### [原文]
<<<<
POJ 2001 Shortest Prefixes (字典树)

Shortest Prefixes

Time Limit: 1000MS		Memory Limit: 30000K
Total Submissions: 16531		Accepted: 7180

Description

A prefix of a string is a substring starting at the beginning of the given string. The prefixes of "carbon" are: "c", "ca", "car", "carb", "carbo", and "carbon". Note that the empty string is not considered a prefix in this problem, but every non-empty string is considered to be a prefix of itself. In everyday language, we tend to abbreviate words by prefixes. For example, "carbohydrate" is commonly abbreviated by "carb". In this problem, given a set of words, you will find for each word the shortest prefix that uniquely identifies the word it represents. 

In the sample input below, "carbohydrate" can be abbreviated to "carboh", but it cannot be abbreviated to "carbo" (or anything shorter) because there are other words in the list that begin with "carbo". 

An exact match will override a prefix match. For example, the prefix "car" matches the given word "car" exactly. Therefore, it is understood without ambiguity that "car" is an abbreviation for "car" , not for "carriage" or any of the other words in the list that begins with "car". 

Input

The input contains at least two, but no more than 1000 lines. Each line contains one word consisting of 1 to 20 lower case letters.

Output

The output contains the same number of lines as the input. Each line of the output contains the word from the corresponding line of the input, followed by one blank space, and the shortest prefix that uniquely (without ambiguity) identifies this word.

Sample Input

carbohydrate
cart
carburetor
caramel
caribou
carbonic
cartilage
carbon
carriage
carton
car
carbonate

Sample Output

carbohydrate carboh
cart cart
carburetor carbu
caramel cara
caribou cari
carbonic carboni
cartilage carti
carbon carbon
carriage carr
carton carto
car car
carbonate carbona

Source

字典树典型的题目：

卡了一会，怎么也查不到，原来忘了建树了。- -！

题目大意：

给你一些单词，找出能代表这个单词的最短前缀，找不到就输出整个单词！

思路很明显：

先输入，把单词记录下来，可以开二维数组，也可以放进vector里面，边存边建树，然后就是查找，扫描每个单词，把每个单词拆开，遍历一个单词的每一个前缀，建树里面的v在这里就代表前缀出现的次数，只有v == 1 的时候才符合！
>>>>
### [所给信息]
<<<<
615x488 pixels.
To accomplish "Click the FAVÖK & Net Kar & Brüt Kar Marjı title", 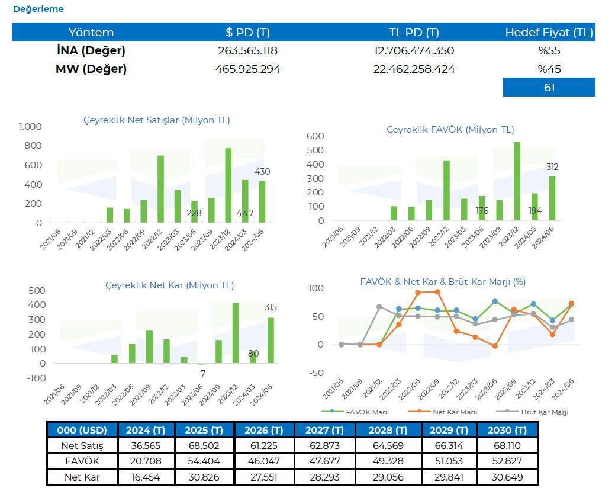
>>>>
<<<<
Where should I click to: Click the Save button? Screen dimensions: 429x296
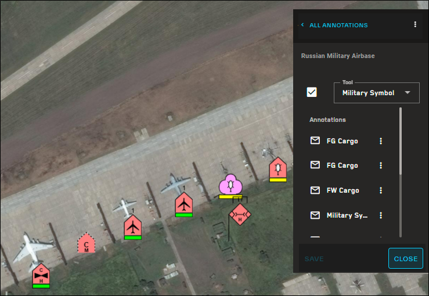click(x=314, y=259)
>>>>
### [题目要求]
1/ 把原文里从"A prefix of a"开始、到"word it represents."结束的这段话一字不差地抄下来。
2/ 根据原文回答：
(a) 输入的每个单词最多由几个小写字母组成？
(b) 样例输出中，carburetor 的最短前缀是什么？
(c) 作者一度怎么也查不到，原因是什么？
作答时只依据原文。

### [逐题解答]
1/
A prefix of a string is a substring starting at the beginning of the given string. The prefixes of "carbon" are: "c", "ca", "car", "carb", "carbo", and "carbon". Note that the empty string is not considered a prefix in this problem, but every non-empty string is considered to be a prefix of itself. In everyday language, we tend to abbreviate words by prefixes. For example, "carbohydrate" is commonly abbreviated by "carb". In this problem, given a set of words, you will find for each word the shortest prefix that uniquely identifies the word it represents.

2/
(a) 20 个。
(b) carbu。
(c) 忘了建树。